___ DATA PROVIDED

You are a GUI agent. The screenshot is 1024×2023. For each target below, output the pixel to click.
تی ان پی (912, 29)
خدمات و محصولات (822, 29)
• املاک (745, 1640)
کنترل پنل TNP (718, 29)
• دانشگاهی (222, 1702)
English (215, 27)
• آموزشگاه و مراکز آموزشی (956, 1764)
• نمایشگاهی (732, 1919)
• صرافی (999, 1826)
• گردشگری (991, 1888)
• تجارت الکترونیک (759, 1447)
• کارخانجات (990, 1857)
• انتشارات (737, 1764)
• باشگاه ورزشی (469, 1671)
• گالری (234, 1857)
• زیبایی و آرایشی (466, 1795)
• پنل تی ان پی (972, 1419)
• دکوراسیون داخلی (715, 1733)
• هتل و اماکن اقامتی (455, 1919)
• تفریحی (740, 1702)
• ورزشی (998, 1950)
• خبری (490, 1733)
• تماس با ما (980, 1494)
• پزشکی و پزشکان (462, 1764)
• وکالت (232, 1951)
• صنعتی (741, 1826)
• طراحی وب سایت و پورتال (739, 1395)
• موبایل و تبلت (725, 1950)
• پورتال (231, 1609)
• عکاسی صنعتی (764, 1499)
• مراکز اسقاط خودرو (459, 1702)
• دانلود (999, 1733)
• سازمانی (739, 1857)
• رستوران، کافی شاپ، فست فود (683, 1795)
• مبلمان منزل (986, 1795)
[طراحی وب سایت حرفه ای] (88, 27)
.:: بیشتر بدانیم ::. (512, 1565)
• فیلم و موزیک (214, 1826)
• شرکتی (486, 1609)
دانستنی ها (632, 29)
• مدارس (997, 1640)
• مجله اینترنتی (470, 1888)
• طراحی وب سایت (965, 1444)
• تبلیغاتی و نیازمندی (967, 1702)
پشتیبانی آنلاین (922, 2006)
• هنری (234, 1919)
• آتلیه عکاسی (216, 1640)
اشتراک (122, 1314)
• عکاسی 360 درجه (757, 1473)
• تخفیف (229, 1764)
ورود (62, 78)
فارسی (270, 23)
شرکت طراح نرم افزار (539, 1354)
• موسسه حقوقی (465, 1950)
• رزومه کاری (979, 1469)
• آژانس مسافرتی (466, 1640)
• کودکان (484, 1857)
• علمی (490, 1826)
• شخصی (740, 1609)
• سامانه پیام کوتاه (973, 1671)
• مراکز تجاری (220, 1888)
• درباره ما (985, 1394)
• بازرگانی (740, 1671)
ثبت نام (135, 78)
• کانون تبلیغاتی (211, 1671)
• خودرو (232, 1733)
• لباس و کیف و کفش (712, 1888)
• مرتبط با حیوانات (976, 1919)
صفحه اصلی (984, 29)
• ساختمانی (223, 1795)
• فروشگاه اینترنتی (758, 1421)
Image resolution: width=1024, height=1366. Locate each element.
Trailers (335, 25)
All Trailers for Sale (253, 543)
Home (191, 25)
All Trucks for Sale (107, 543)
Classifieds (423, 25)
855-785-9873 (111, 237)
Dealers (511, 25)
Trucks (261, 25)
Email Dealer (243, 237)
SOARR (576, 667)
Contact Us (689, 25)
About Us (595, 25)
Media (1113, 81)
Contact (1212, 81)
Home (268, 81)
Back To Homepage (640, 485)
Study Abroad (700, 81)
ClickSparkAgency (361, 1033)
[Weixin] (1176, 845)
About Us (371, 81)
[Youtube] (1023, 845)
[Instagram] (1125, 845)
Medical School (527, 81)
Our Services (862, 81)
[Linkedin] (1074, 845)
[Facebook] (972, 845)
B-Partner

______

_WHAT THIS TASK INVOLVES_. Could you set down every record exactly as given?

_SOLUTION FOR THIS EXERCISE_.
You are a GUI agent. The screenshot is 1024×2023. For each target below, output the pixel to click.
تی ان پی (912, 29)
خدمات و محصولات (822, 29)
• املاک (745, 1640)
کنترل پنل TNP (718, 29)
• دانشگاهی (222, 1702)
English (215, 27)
• آموزشگاه و مراکز آموزشی (956, 1764)
• نمایشگاهی (732, 1919)
• صرافی (999, 1826)
• گردشگری (991, 1888)
• تجارت الکترونیک (759, 1447)
• کارخانجات (990, 1857)
• انتشارات (737, 1764)
• باشگاه ورزشی (469, 1671)
• گالری (234, 1857)
• زیبایی و آرایشی (466, 1795)
• پنل تی ان پی (972, 1419)
• دکوراسیون داخلی (715, 1733)
• هتل و اماکن اقامتی (455, 1919)
• تفریحی (740, 1702)
• ورزشی (998, 1950)
• خبری (490, 1733)
• تماس با ما (980, 1494)
• پزشکی و پزشکان (462, 1764)
• وکالت (232, 1951)
• صنعتی (741, 1826)
• طراحی وب سایت و پورتال (739, 1395)
• موبایل و تبلت (725, 1950)
• پورتال (231, 1609)
• عکاسی صنعتی (764, 1499)
• مراکز اسقاط خودرو (459, 1702)
• دانلود (999, 1733)
• سازمانی (739, 1857)
• رستوران، کافی شاپ، فست فود (683, 1795)
• مبلمان منزل (986, 1795)
[طراحی وب سایت حرفه ای] (88, 27)
.:: بیشتر بدانیم ::. (512, 1565)
• فیلم و موزیک (214, 1826)
• شرکتی (486, 1609)
دانستنی ها (632, 29)
• مدارس (997, 1640)
• مجله اینترنتی (470, 1888)
• طراحی وب سایت (965, 1444)
• تبلیغاتی و نیازمندی (967, 1702)
پشتیبانی آنلاین (922, 2006)
• هنری (234, 1919)
• آتلیه عکاسی (216, 1640)
اشتراک (122, 1314)
• عکاسی 360 درجه (757, 1473)
• تخفیف (229, 1764)
ورود (62, 78)
فارسی (270, 23)
شرکت طراح نرم افزار (539, 1354)
• موسسه حقوقی (465, 1950)
• رزومه کاری (979, 1469)
• آژانس مسافرتی (466, 1640)
• کودکان (484, 1857)
• علمی (490, 1826)
• شخصی (740, 1609)
• سامانه پیام کوتاه (973, 1671)
• مراکز تجاری (220, 1888)
• درباره ما (985, 1394)
• بازرگانی (740, 1671)
ثبت نام (135, 78)
• کانون تبلیغاتی (211, 1671)
• خودرو (232, 1733)
• لباس و کیف و کفش (712, 1888)
• مرتبط با حیوانات (976, 1919)
صفحه اصلی (984, 29)
• ساختمانی (223, 1795)
• فروشگاه اینترنتی (758, 1421)
Image resolution: width=1024, height=1366. Locate each element.
Trailers (335, 25)
All Trailers for Sale (253, 543)
Home (191, 25)
All Trucks for Sale (107, 543)
Classifieds (423, 25)
855-785-9873 (111, 237)
Dealers (511, 25)
Trucks (261, 25)
Email Dealer (243, 237)
SOARR (576, 667)
Contact Us (689, 25)
About Us (595, 25)
Media (1113, 81)
Contact (1212, 81)
Home (268, 81)
Back To Homepage (640, 485)
Study Abroad (700, 81)
ClickSparkAgency (361, 1033)
[Weixin] (1176, 845)
About Us (371, 81)
[Youtube] (1023, 845)
[Instagram] (1125, 845)
Medical School (527, 81)
Our Services (862, 81)
[Linkedin] (1074, 845)
[Facebook] (972, 845)
B-Partner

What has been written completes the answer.